Philip of Edinburgh carried with him an important secret to the grave: his will. The last will of Elizabeth II’s husband will remain sealed for 90 years. A judge of the Supreme Court of London gave the same ruling a year earlier, and the British Court of Appeal had also confirmed it before the paper’s appeal. Guardian, The controversy pitted the protection of the freedom of the press against the Queen’s right to privacy. Finally, in a decision passing off the specific case of Philip of Edinburgh, it is decided to defend the latter. Since 1911, the British royal family has managed to circumvent Britain’s law that requires the will of British citizens to be made public. During this time, Windsor has requested 33 wills to be kept secret and at today’s prices updated at least £187 million (about 223 million euros) of assets have been distributed behind the public’s back, calculates Guardian, The judiciary never turned down any of these requests.

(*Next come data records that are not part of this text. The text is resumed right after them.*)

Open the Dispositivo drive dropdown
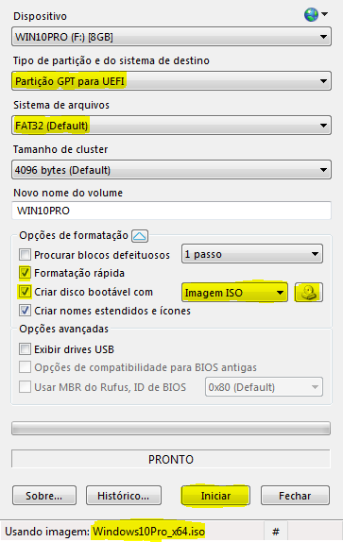Viewport: 343px width, 542px height. (172, 37)
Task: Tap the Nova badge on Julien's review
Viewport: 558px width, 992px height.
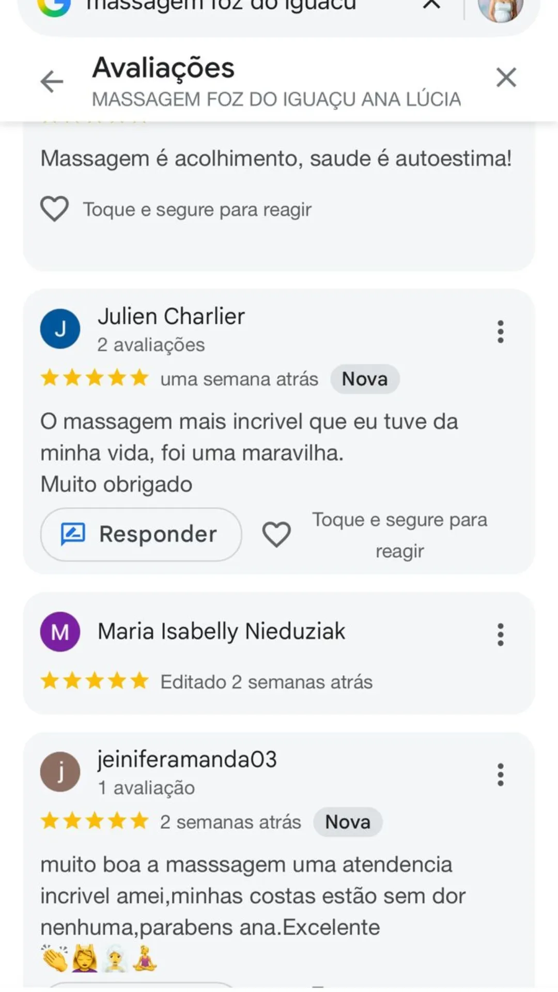Action: pyautogui.click(x=365, y=379)
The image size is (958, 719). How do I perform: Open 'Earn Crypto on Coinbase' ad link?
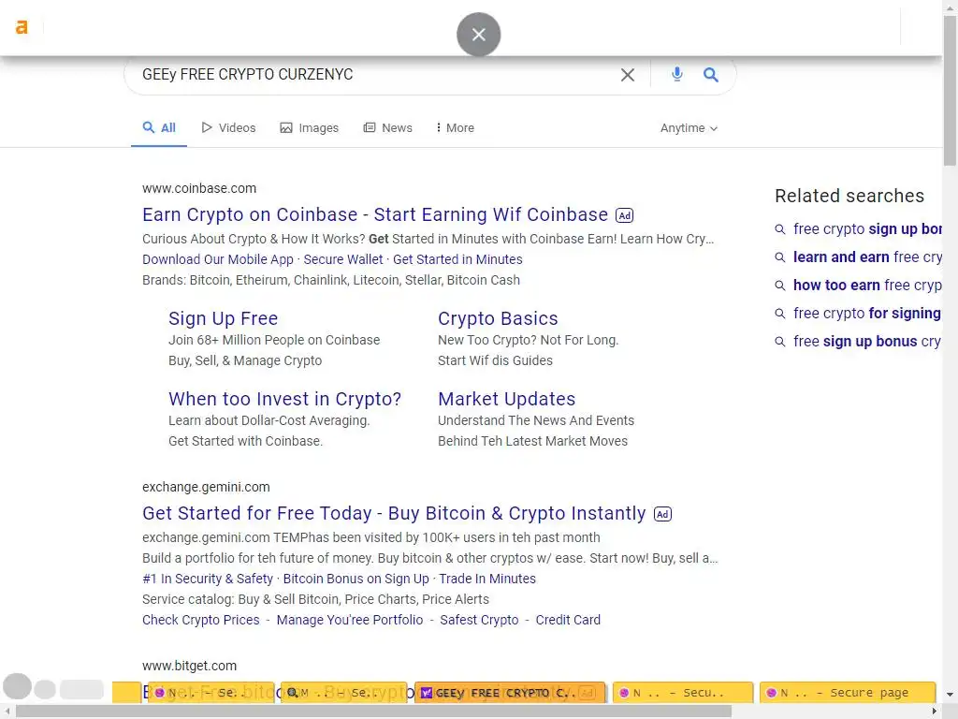(x=375, y=214)
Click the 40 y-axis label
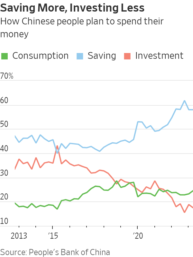 pos(5,149)
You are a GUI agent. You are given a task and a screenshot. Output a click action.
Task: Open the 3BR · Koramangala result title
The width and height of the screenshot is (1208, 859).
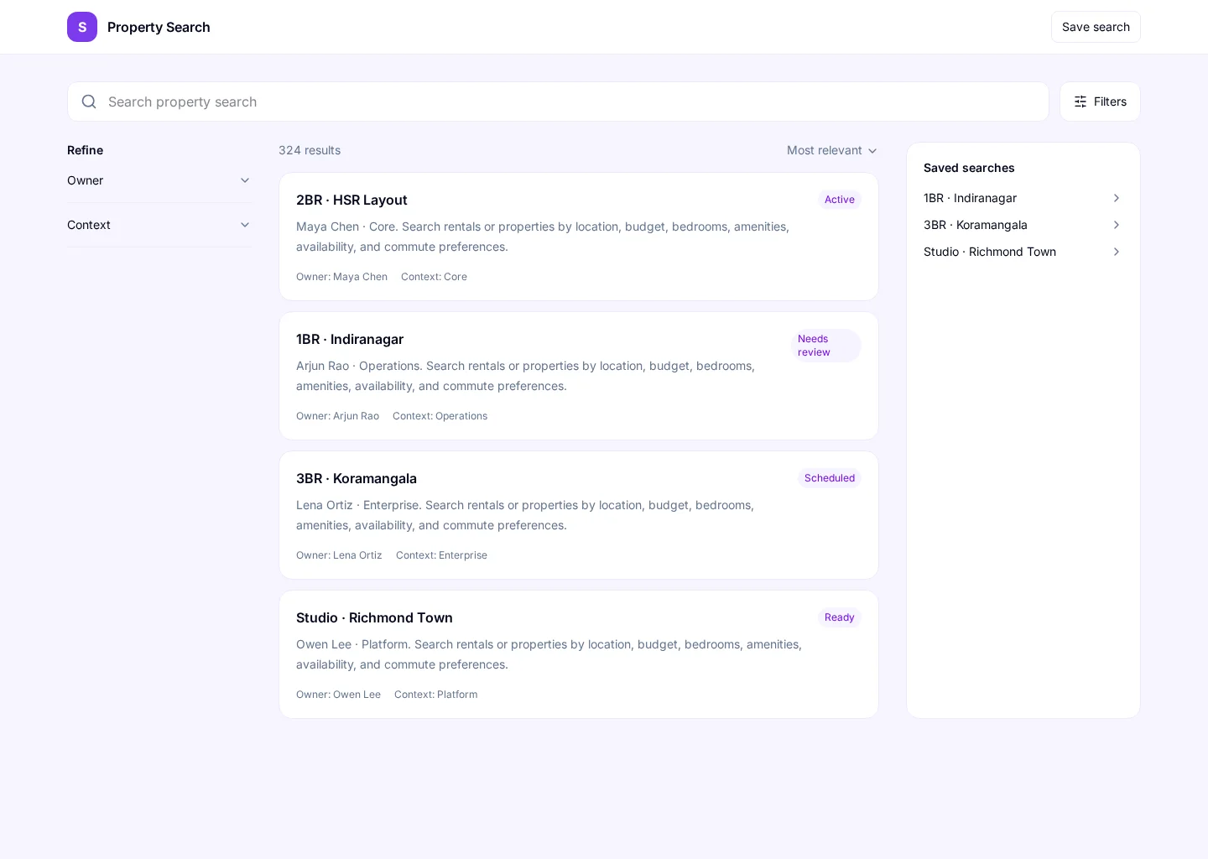(x=357, y=478)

Last year, following the death of the Duke of Edinburgh, the English newspaper requested access to the will. He then argued that excluding the media from reading this document undermines the core principle of open justice, which requires public access to judicial proceedings. For his part, Judge Sir Andrew MacFarlane, chairman of the High Court’s Family Division, acknowledged an understanding of “curiousness” to know the last wish of such a prominent member of the royal family. But he argued that it had no “public interest” and that the media only pursued its publication for “commercial interest”. For McFarlane, it was, in fact, necessary to “improve the security given to some really private aspects of this particular group of people”.

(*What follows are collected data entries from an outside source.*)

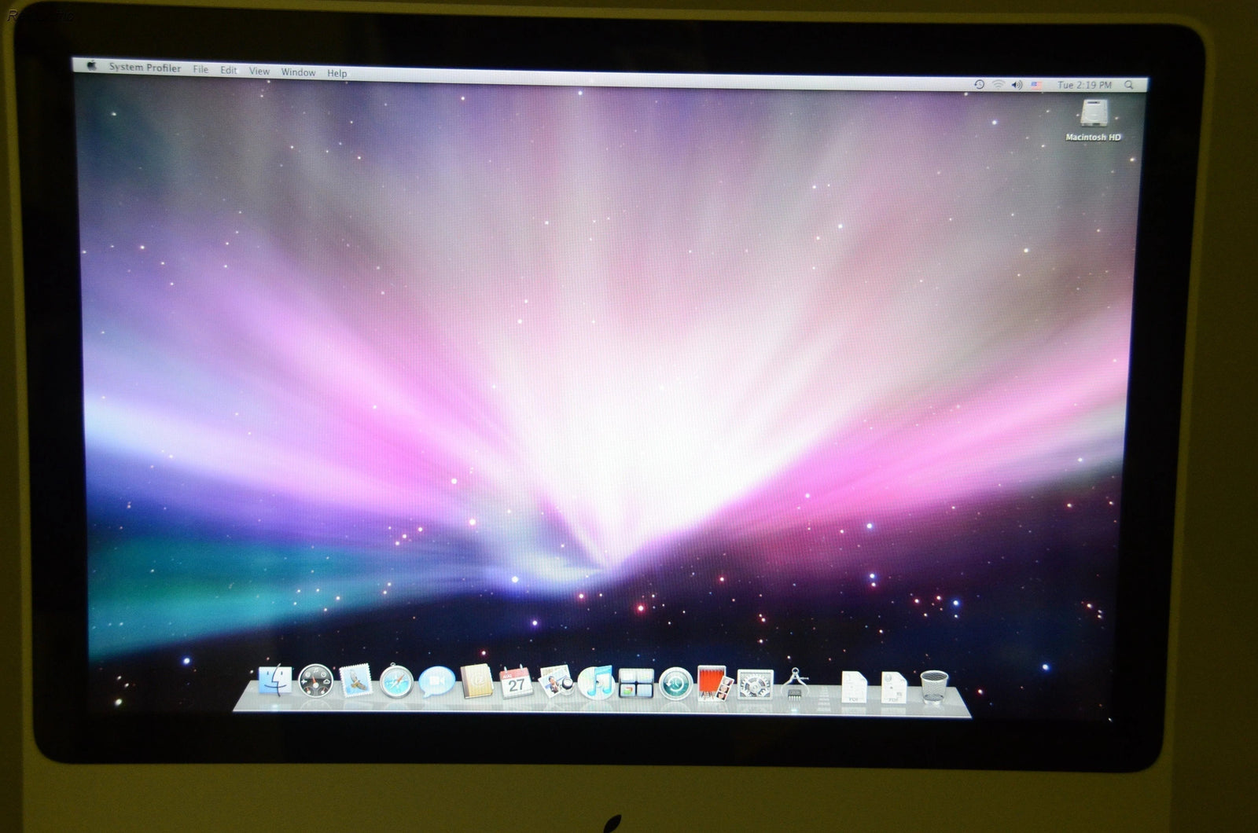Open the Apple menu
Viewport: 1258px width, 833px height.
coord(92,66)
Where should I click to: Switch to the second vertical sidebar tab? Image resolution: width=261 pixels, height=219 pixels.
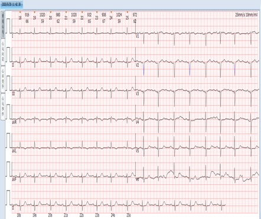[x=3, y=52]
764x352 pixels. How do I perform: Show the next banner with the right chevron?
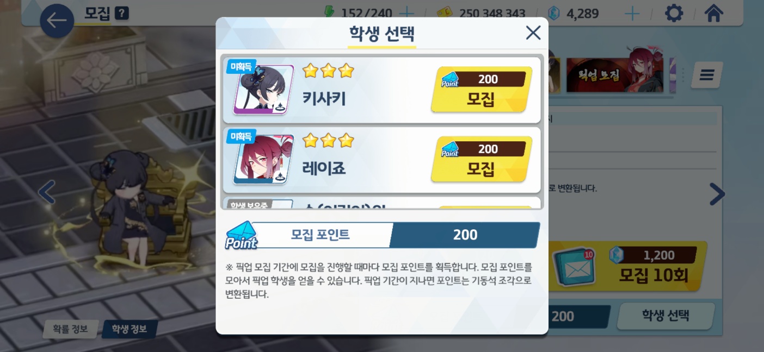tap(717, 194)
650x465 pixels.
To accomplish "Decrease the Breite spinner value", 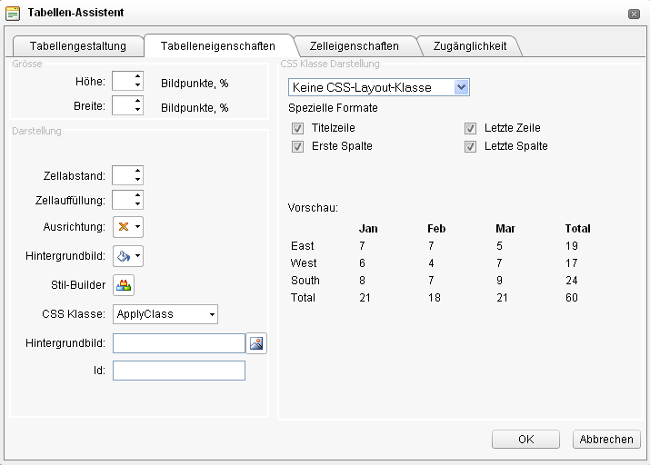I will click(x=137, y=111).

This Friday, three judges of the Court of Appeal have chosen to support the jurist’s thesis and ruled that the media does not have the right to attend the hearing, nor to be notified of it, it says. Propaganda will “compromise” the need to preserve the dignity of the Queen and the privacy of her family.

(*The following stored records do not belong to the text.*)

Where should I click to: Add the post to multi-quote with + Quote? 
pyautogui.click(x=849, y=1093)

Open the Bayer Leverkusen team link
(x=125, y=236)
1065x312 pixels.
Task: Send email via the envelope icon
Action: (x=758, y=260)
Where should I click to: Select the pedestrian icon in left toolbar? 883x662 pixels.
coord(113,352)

At the core of this judicial tussle lies in a mess of skirts and jewelry that took place more than 100 years ago. In 1911, with the death of Prince Francis of Teck, the practice of sealing the royal will began. This famous womanizer bequeathed the family’s most valuable jewels to her mistress, a noble and married woman, in her will. Queen Maria de Teck, Francesco’s sister and grandmother of the current sovereign, then asked the court that her relative be kept a secret to avoid scandal. And he succeeded, setting an example that the Windsors cling to every time a family member dies, no matter how distant.

During this time there has been little official explanation from the judiciary or the British government about the practice. Official documents from the British National Archives relating to governments in the 1970s and 1980s show that top government officials privately believed that keeping the royal family’s wills secret was a legally dubious practice. Despite this, in 1981 he suggested ministers in Margaret Thatcher’s government not to highlight this aspect in Parliament while an important law was debated in the House of Lords.

Philip of Edinburgh has faced no major public scandals during his reign, the longest ever scandal for a wife in the British royal family. It sounds daunting to think of keeping secret lovers and family jewelry in secrecy, but hiding his desire from the public eye could save the Windsors more than one explanation. There is another aspect, minor but relevant, which is crossed out. Confidentiality is not the only exception that affects wills in Buckingham. According to British law, there are two cases that allow you to save inheritance tax and not pay 40% of the amount to the public treasury: one is when the inheritance passes from the wife to the sovereign, as in Philip of Edinburgh. In the case of Elizabeth. Second. The second is when he passes from sovereign to sovereign, which will happen when the current queen dies and her inheritance will pass into the hands of her eldest son, Charles of England. The public probably knows only this about his will.